The productivity reflex

Look at how we talk about AI today. The vocabulary is almost entirely industrial. Output. Throughput. Productivity gains. Time to value. Velocity. These are factory words. They are the words you use when you are measuring how fast a conveyor belt runs.

And increasingly, these are the words we use to measure ourselves. How many tasks did you ship this week? How many emails did you answer? How many words did you write? How much “deep work” did you put in, a phrase that, notably, treats human thought as a unit of production.

The reflex is everywhere. In schools, we measure students by activities completed, minutes engaged, modules finished. In knowledge work, we measure ourselves by output volume. In creative fields, we measure by frequency of posts. The metric of being human has quietly become the metric of being a productive machine.

What gets lost when efficiency wins

Here’s the strange thing: the qualities we used to associate with being deeply human, curiosity, reflection, struggle, slowness, the long pause before an idea forms, are the exact qualities that look like inefficiency on a dashboard.

A student who spends an hour staring out the window thinking about a problem before writing anything down is, by the standard EdTech metric, a low-engagement user. A writer who deletes a paragraph three times is, by the standard productivity metric, slow. A researcher who reads widely for months before knowing what their question is, is, by the standard funder metric, unproductive.

None of these people are doing nothing. They are doing the things that machines can’t yet do, and probably never will. But because our measurement systems can’t see those activities, we have started to treat them as waste.

The more students are able to spend less time on the platform because the platform is doing such a great job, the less engagement they will have, which, if used as the main proxy for learning, might not show that they are actually benefiting and are top performers. , EdTech founder, on the Productivity–Learning Paradox
 The mirror problem

We are now training AI on enormous quantities of human output, and then training ourselves to produce in ways that look more like that output. AI writes in clean, fluent paragraphs. So we start writing in clean, fluent paragraphs. AI produces confident summaries. So we start producing confident summaries. AI generates fast. So we start generating fast.

**Problem 1**. In the essay on the productivity reflex, what is a writer who deletes a paragraph three times by the standard productivity metric?
**Problem 2**. Rewrite the part of the essay on the productivity reflex that starts at "What gets lost" and stops after "them as waste.", switching "dashboard" to "spreadsheet".
This listing was drawn from a separate source.

Items listed in a dataset:
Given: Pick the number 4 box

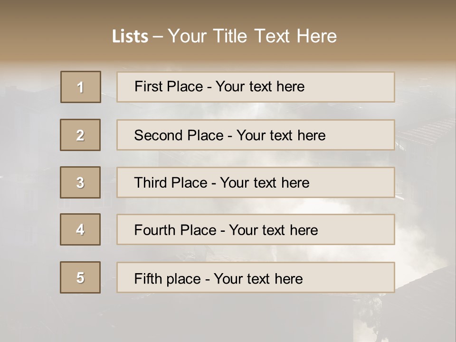Looking at the screenshot, I should [81, 229].
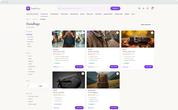Image resolution: width=178 pixels, height=110 pixels.
Task: Favorite the Florence Leather Belt heart icon
Action: (152, 33)
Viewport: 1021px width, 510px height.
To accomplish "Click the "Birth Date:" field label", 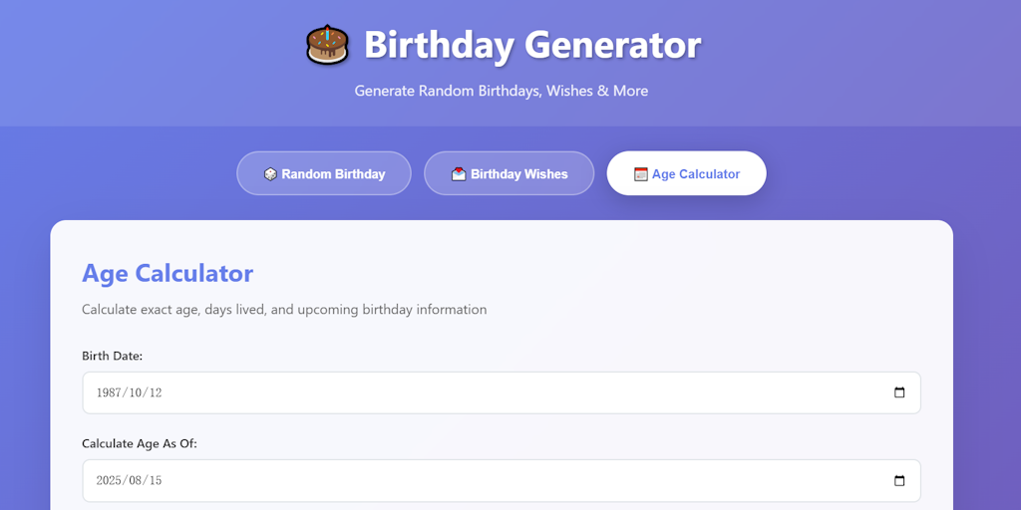I will pyautogui.click(x=113, y=356).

**Your solution 1**. Slow.

**Your solution 2**.
What gets lost when efficiency wins

Here’s the strange thing: the qualities we used to associate with being deeply human, curiosity, reflection, struggle, slowness, the long pause before an idea forms, are the exact qualities that look like inefficiency on a spreadsheet.

A student who spends an hour staring out the window thinking about a problem before writing anything down is, by the standard EdTech metric, a low-engagement user. A writer who deletes a paragraph three times is, by the standard productivity metric, slow. A researcher who reads widely for months before knowing what their question is, is, by the standard funder metric, unproductive.

None of these people are doing nothing. They are doing the things that machines can’t yet do, and probably never will. But because our measurement systems can’t see those activities, we have started to treat them as waste.